Mulligatawny Soup by The Clean Tribe
- 3 Tbs of Mr Fitzpatrick's Ginger cordial
- 1/4 cup of coconut oil
- 1 brown onion, chopped
- 1 carrot diced
- 1 can of tomatoes
- 1 red chilli
- 2 small apples, peeled, cored and diced.
- 3 cloves of minced garlic
- 1 Tbs curry powder
- 1/2 Tsp of ground cumin
- 1/2 Tsp cinnamon
- 1/2 Tsp dried thyme
- 1/2 Tsp of turmeric
- 1/4 Tsp ground cardamon
- 1/2 cup of red lentils
- 3/4 cup of coconut milk
- 3 cups of vegetable broth
- Tbs of Tamarind paste (juice of 1/2 a lemon is an acceptable replacement)
- * 1/2 Tsp of salt
- * 1/4 Tsp of black pepper
- Melt the coconut oil in a large heavy bottomed saucepan over medium-high heat. Add the onion, carrot, and chilli, then saute for 4 to 5 minutes or until the onions have softened, but not coloured.

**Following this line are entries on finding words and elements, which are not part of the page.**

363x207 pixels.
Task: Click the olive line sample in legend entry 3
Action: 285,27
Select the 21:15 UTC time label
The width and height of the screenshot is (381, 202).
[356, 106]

- Add the garlic, ginger cordial, apples, and tomatoes to the pot. Cook for 3 minutes, then add in all of the spices and toss to coat.

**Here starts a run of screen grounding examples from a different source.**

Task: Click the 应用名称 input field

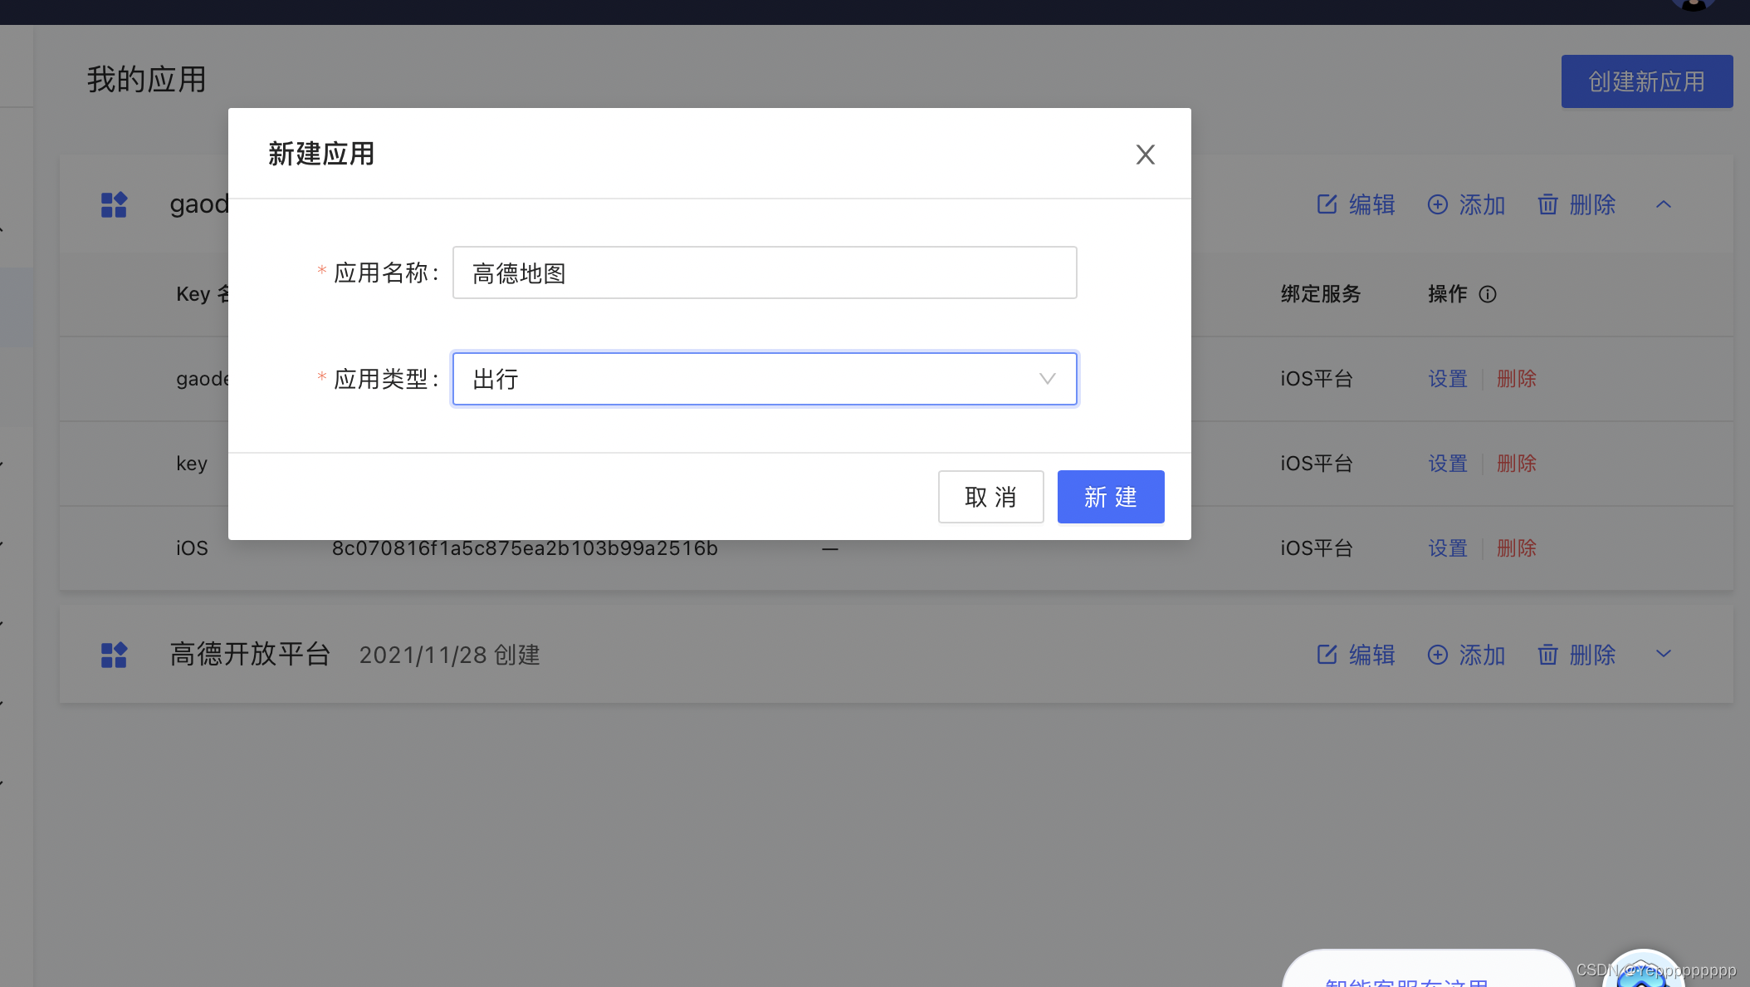Action: tap(764, 273)
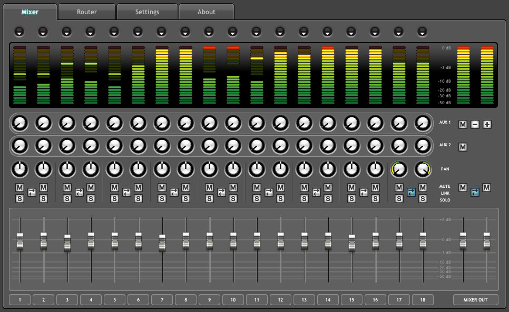Screen dimensions: 509x312
Task: Open the Settings tab
Action: (147, 12)
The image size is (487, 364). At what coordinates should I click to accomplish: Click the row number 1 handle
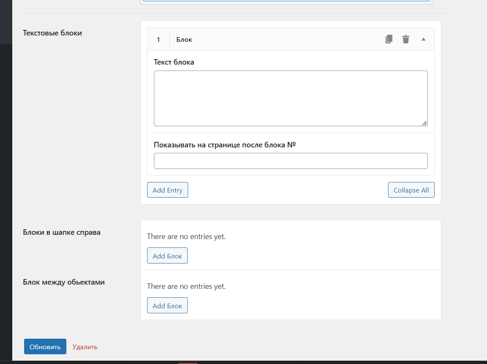click(x=159, y=39)
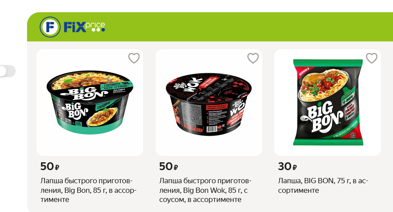Viewport: 393px width, 212px height.
Task: Open title "Лапша быстрого приготовления, Big Bon, 85 г"
Action: tap(88, 190)
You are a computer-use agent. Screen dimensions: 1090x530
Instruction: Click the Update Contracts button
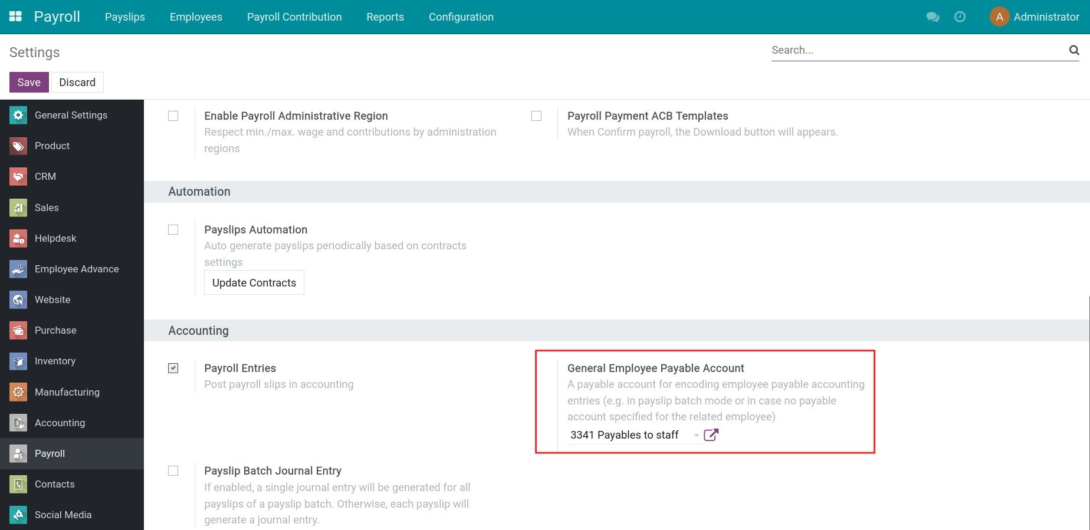click(x=254, y=282)
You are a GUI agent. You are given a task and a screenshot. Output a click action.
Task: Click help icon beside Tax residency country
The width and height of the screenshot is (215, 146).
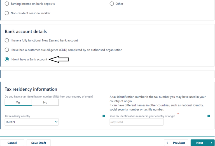coord(104,116)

- Add in the lentils and broth and let the contents come to a boil. Turn the heat down to medium-low and simmer uncovered for 30 minutes.
- Let cool slightly then puree about 50% of the ingredients using a hand blender, or by transferring a portion of the contents to the pan to a standard blender. This leaves some of the chunks whole, adding a nice texture and consistency to the soup.
- Return the soup to the pot if needed, then stir in the coconut milk. Taste, and adjust seasoning if needed.
- Serve topped with a swirl of coconut milk, cashews and coriander.